### Auszug
────

Gerechtigkeit ist der rote Faden, der durch die gesamte Bibel führt und ihre Vielfalt zusammenhält. Jede Bibelübersetzung wird naturgemäß versuchen, dem gerecht zu werden. Die „Bibel in gerechter Sprache“ macht nun „Gerechtigkeit“ bewusst zum methodischen und für alle nachprüfbaren Ausgangspunkt einer Bibelübersetzung. Sie will dabei, wie alle Übersetzungen, dem Ausgangstext in heutiger Sprache „gerecht“ werden. Aber genau dabei sind die folgenden Gerechtigkeitsdimensionen durchgängig im Blick. Damit werden Entwicklungen und Debatten aufgenommen und zusammengeführt, die Kirche und Theologie im letzten halben Jahrhundert im Blick auf das Thema Gerechtigkeit geprägt und verändert haben.

Forschungsgerechtigkeit. 42 Übersetzerinnen – das gab es noch nie! – und 10 Übersetzer verantworten jeweils die von ihnen übersetzten biblischen Bücher. Die meisten haben an ihren Büchern lange wissenschaftlich gearbeitet und darüber publiziert. Sie stehen namentlich dafür ein, dass die Übersetzung dem Stand der wissenschaftlichen Diskussion gerecht wird.

────

### Daten zur Auswertung
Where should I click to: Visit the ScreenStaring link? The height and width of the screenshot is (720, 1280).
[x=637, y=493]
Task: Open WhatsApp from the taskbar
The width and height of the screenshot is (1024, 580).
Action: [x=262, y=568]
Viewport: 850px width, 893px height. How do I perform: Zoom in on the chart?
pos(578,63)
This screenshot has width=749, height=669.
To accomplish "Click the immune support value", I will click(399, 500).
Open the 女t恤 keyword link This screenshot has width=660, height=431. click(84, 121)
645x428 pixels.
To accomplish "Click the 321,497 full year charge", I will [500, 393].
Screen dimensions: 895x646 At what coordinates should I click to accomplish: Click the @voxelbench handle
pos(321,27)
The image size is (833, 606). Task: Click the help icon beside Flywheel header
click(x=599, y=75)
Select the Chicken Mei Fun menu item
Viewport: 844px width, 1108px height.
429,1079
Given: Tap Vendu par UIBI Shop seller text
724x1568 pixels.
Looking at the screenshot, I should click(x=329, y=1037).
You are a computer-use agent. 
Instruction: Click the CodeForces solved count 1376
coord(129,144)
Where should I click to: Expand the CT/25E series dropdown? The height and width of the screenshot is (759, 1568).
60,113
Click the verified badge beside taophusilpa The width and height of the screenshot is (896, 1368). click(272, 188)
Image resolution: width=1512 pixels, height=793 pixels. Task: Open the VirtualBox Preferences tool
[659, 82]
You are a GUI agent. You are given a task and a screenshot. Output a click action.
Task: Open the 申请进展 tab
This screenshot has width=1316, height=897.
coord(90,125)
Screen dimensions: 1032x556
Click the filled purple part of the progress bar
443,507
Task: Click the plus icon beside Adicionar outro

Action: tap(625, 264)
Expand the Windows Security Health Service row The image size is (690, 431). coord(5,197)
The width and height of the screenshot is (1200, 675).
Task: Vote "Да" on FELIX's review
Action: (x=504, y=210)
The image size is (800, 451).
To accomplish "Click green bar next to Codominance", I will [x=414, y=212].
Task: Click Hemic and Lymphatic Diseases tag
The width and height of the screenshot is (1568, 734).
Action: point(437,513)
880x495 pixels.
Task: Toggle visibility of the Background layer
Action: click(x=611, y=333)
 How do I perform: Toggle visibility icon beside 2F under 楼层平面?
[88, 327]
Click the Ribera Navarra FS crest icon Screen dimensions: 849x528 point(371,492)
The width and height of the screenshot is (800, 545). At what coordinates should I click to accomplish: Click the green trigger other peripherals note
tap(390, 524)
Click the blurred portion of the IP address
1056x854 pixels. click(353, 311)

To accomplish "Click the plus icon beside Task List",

────

### Aufgabendetails
Gib aus dem Auszug über die „Bibel in gerechter Sprache“ den Abschnitt von „Forschungsgerechtigkeit. 42 Übersetzerinnen“ bis einschließlich „Diskussion gerecht wird.“ wortgetreu aus.

### Schriftliche Antwort
Forschungsgerechtigkeit. 42 Übersetzerinnen – das gab es noch nie! – und 10 Übersetzer verantworten jeweils die von ihnen übersetzten biblischen Bücher. Die meisten haben an ihren Büchern lange wissenschaftlich gearbeitet und darüber publiziert. Sie stehen namentlich dafür ein, dass die Übersetzung dem Stand der wissenschaftlichen Diskussion gerecht wird.